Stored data

= Beginning of Section =

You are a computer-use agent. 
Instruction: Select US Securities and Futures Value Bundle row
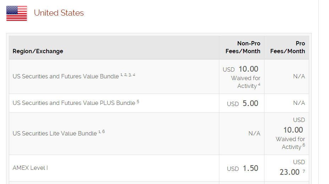click(x=159, y=77)
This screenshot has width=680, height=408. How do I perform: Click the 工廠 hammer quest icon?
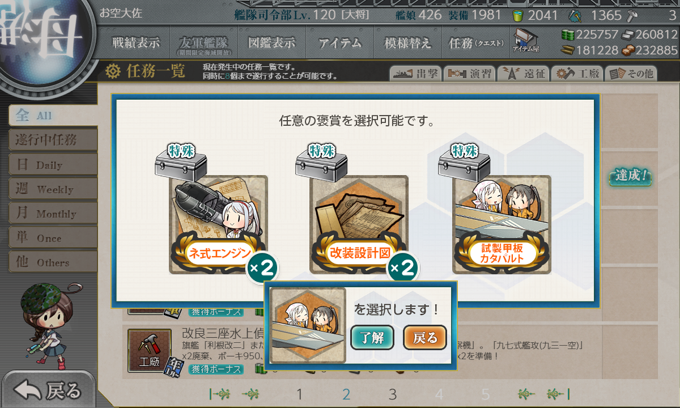click(149, 350)
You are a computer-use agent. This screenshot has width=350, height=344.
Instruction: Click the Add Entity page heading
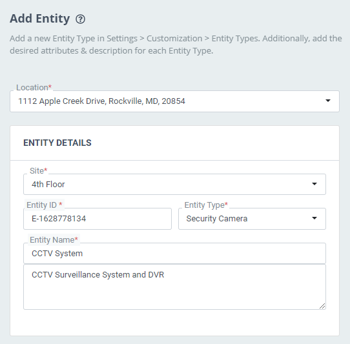point(40,19)
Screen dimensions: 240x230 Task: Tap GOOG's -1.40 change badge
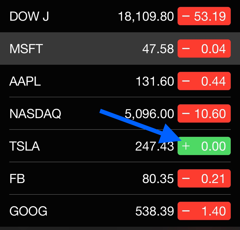coord(204,211)
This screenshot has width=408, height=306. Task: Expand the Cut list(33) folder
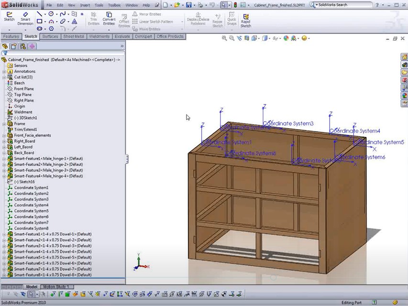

= End of Section =

> [What is required]: Using the entries above, say how many lines include the word "agent", with no other output.

> [Result of the exercise]: 2